== ENTRIES SUPPLIED ==

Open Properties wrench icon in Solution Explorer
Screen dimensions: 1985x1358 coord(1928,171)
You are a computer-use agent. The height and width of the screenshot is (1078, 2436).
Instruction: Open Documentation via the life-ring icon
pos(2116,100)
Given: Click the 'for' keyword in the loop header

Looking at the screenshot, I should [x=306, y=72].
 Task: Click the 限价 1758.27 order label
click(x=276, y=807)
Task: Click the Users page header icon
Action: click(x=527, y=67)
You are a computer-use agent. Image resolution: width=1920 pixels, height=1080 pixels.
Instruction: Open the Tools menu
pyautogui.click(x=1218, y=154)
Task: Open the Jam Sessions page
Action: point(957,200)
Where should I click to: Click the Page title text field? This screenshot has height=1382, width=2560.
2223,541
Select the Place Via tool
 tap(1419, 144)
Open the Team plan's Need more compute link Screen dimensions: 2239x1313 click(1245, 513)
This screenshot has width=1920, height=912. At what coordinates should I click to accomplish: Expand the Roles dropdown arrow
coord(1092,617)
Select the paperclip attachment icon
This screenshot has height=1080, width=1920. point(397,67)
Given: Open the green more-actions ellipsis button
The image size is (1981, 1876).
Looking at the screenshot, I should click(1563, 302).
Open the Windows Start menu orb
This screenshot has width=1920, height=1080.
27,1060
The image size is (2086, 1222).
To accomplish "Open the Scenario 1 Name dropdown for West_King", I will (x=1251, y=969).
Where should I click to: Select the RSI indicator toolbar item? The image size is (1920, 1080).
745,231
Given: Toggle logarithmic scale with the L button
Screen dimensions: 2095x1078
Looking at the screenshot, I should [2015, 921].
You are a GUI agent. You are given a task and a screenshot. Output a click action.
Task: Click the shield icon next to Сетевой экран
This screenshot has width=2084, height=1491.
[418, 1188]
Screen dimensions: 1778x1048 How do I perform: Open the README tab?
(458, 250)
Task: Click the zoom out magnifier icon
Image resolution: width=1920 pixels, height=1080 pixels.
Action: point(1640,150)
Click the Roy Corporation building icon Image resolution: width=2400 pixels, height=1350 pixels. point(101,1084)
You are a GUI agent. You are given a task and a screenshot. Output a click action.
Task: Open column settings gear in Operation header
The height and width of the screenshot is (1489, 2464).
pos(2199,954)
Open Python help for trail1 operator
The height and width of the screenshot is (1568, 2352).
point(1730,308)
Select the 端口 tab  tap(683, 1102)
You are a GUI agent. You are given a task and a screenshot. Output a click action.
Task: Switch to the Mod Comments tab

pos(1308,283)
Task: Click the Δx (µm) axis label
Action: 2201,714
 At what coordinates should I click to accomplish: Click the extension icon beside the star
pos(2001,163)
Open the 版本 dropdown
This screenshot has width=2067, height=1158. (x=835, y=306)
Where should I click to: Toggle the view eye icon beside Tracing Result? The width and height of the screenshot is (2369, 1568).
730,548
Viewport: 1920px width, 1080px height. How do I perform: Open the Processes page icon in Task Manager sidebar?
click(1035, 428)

===

The answer must be every line from the records above that contains the word "more", copied out.

SOLUTION FOR THIS EXERCISE
Open the Team plan's Need more compute link Screen dimensions: 2239x1313 click(1245, 513)
Given: Open the green more-actions ellipsis button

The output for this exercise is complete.